Additionally, the specs are irrelevant when comparing the iPad, which runs C
applications, to something that must ram everything through a Java VM. And I
mean, irrelevant to geeks, as the platforms are so different that it is
impossible to compare them based on specifications. To normal people, the
specs are completely, 100%, totally irrelevant, aside from battery life.

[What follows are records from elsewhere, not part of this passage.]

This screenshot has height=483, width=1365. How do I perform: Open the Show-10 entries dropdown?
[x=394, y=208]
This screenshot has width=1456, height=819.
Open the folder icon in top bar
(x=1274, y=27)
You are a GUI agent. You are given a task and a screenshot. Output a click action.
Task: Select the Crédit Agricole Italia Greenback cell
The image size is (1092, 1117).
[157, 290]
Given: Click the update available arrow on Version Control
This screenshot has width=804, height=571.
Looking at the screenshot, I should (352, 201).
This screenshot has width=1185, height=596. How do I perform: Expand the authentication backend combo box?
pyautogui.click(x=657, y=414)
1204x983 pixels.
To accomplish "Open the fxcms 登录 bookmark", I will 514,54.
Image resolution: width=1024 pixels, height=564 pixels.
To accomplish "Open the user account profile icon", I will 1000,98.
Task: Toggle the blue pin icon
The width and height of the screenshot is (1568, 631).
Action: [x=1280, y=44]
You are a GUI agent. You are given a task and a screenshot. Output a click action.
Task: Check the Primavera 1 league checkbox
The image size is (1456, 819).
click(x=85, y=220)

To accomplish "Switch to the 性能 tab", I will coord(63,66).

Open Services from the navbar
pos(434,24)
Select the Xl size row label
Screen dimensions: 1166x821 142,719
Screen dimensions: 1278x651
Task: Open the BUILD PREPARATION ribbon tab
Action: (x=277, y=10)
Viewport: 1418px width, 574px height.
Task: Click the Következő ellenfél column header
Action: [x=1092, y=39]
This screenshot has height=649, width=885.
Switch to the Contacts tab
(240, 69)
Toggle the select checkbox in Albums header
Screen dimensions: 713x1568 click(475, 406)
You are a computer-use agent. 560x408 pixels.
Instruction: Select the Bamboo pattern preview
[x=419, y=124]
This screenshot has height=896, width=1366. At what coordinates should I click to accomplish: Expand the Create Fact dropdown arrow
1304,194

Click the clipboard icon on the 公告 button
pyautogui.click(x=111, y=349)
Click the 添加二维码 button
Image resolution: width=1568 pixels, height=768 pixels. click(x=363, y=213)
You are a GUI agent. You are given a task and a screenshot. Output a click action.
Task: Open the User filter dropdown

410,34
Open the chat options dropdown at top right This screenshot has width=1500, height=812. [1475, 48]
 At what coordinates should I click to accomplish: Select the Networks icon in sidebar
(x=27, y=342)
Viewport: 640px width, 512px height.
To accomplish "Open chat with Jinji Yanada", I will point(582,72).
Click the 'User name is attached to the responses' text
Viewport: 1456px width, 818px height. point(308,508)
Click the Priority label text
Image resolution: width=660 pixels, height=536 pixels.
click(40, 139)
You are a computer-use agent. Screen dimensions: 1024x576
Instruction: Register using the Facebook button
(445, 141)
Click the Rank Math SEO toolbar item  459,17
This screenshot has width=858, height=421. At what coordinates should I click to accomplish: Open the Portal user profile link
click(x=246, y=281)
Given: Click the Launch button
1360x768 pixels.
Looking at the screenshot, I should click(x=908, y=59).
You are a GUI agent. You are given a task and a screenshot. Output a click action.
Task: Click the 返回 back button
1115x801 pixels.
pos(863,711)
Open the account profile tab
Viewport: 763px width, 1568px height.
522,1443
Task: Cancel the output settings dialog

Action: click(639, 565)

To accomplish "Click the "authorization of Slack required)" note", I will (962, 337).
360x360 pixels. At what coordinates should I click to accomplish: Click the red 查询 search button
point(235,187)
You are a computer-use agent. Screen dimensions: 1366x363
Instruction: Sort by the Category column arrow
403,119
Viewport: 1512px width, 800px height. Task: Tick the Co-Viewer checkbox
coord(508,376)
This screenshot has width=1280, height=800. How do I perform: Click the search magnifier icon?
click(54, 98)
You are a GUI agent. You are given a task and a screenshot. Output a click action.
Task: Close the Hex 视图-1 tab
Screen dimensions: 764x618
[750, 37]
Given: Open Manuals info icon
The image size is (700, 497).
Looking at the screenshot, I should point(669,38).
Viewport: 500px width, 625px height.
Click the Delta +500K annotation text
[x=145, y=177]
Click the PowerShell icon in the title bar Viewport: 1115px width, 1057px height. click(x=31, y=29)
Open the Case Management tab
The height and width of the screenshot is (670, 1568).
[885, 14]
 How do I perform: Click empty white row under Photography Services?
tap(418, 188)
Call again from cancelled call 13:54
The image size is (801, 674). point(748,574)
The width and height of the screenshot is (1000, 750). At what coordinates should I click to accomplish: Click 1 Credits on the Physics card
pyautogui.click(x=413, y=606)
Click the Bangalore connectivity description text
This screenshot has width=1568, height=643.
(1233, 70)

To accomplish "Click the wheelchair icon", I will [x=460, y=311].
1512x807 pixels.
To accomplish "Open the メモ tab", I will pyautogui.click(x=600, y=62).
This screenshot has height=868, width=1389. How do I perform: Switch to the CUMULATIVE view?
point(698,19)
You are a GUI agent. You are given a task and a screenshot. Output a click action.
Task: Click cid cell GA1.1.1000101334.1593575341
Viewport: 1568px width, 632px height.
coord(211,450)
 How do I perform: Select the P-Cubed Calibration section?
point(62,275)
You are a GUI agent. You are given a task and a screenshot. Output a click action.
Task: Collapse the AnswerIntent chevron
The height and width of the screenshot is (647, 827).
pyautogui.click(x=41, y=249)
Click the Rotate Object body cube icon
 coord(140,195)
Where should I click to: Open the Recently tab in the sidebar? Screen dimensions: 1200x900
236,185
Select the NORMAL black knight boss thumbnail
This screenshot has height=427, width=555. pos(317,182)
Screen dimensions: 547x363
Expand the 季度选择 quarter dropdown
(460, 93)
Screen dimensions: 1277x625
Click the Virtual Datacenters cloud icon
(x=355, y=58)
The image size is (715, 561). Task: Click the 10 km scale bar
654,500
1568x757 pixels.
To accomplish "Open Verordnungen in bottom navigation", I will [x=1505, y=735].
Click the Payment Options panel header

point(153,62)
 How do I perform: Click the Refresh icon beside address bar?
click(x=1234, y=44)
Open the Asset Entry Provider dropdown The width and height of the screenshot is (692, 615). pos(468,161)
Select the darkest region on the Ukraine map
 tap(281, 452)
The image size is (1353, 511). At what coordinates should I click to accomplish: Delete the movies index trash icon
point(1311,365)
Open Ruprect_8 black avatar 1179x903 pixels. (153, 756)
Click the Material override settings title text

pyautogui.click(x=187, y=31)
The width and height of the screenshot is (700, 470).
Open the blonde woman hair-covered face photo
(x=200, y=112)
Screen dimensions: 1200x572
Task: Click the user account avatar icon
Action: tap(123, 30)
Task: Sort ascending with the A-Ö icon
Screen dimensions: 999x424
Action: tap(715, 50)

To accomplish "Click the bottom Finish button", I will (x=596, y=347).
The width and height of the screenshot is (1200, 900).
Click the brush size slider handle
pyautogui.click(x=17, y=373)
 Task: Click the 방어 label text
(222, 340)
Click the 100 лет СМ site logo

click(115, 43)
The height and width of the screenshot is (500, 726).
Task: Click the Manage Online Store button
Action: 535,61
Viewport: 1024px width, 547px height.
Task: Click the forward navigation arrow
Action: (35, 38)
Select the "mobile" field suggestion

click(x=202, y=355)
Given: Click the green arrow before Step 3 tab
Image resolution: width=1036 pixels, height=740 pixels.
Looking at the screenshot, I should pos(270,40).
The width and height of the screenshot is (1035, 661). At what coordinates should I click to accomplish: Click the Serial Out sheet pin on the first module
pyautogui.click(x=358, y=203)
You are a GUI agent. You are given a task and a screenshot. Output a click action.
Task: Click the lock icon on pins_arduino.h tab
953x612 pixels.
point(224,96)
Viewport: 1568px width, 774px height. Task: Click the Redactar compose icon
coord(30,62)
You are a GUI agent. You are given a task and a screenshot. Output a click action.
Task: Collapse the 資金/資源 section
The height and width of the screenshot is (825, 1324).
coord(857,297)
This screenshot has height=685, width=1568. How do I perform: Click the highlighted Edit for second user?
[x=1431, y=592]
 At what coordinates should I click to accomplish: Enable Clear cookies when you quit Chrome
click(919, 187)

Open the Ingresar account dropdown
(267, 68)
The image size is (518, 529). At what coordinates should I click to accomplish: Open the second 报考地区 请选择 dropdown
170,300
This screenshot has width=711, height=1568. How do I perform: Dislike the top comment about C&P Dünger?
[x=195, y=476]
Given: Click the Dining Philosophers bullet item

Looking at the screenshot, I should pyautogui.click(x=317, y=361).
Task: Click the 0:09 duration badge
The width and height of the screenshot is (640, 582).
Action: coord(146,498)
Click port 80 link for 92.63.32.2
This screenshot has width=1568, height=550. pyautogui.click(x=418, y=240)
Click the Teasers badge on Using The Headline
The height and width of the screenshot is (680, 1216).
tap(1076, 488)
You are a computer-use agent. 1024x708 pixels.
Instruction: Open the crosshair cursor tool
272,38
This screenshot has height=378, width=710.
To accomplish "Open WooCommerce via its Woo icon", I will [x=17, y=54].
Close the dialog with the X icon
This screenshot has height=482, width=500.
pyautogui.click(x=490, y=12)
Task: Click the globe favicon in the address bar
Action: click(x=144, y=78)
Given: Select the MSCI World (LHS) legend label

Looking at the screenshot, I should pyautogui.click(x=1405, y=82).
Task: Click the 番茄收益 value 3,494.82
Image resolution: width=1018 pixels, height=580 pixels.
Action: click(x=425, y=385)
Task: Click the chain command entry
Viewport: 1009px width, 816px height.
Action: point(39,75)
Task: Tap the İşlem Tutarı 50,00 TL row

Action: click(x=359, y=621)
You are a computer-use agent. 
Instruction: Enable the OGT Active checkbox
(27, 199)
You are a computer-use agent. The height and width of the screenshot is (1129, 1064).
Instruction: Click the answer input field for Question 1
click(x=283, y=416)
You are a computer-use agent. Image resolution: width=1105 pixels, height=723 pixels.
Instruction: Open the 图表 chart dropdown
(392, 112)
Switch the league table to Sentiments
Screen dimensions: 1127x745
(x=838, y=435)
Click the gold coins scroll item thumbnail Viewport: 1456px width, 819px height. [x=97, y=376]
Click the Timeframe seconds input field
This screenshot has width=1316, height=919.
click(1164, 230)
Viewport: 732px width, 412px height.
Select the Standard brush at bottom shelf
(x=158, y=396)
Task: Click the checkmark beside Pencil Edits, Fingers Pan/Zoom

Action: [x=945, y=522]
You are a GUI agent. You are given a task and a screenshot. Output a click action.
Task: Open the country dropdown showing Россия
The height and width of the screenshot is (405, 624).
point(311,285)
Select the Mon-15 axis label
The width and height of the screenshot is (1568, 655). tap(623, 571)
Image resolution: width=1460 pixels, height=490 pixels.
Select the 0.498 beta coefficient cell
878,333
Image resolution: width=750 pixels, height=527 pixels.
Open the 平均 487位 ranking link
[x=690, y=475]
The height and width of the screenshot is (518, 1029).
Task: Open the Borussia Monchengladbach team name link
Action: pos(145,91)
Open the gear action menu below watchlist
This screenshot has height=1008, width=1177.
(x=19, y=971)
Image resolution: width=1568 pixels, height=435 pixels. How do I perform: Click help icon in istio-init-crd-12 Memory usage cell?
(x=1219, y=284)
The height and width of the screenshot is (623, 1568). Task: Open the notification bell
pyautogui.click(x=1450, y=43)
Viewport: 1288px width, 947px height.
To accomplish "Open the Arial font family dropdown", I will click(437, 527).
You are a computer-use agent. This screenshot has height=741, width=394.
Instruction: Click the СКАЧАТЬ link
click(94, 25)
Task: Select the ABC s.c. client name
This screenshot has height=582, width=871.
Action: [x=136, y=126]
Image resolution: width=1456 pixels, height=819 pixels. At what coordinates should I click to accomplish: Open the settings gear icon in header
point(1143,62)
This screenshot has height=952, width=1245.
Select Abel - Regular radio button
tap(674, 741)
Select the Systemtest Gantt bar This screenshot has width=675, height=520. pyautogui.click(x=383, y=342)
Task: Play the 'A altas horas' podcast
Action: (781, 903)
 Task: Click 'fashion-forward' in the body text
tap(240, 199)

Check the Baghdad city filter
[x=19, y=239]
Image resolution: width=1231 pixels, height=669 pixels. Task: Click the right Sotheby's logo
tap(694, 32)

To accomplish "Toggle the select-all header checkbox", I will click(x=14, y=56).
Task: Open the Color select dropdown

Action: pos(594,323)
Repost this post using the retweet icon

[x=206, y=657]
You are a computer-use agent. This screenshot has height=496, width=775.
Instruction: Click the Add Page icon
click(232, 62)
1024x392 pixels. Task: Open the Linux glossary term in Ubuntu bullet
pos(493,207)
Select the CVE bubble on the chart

The new iteration of Android has some UI tweaks, but it's still awfully busy.
It's clearly made for the power user who cares about specs. I mean, yeah, you
can see two things at once. Ordinary people will just say "I typed in the
wrong window." It seems like an important spec to be able to have an arbitrary
number of things going on at once on the device, and their Expose knockoff is,
well, an Expose knockoff, but I just wonder if they thought this through all
the way, or if they are thinking in a Microsoft sort of way, that one more
bullet point on a spec sheet will make that sale.

------
snitko
There's also Samsung Galaxy Tab 10.1" coming out soon, wonder what the price
would be for that device. With all this new subscription policy mess Apple is
making, I'd rather be sure I have a Kindle and an Audible apps and not
overpaying for the content, so I'm seriously considering an Android tablet.

------
blinkingled
Glad to see Moto doing the most sensible thing - Very appealing price even
when compared against the yet-hypothetical iPad 2 which is not likely to have
1Gb of RAM, dual cameras or USB 2.0 port for that matter.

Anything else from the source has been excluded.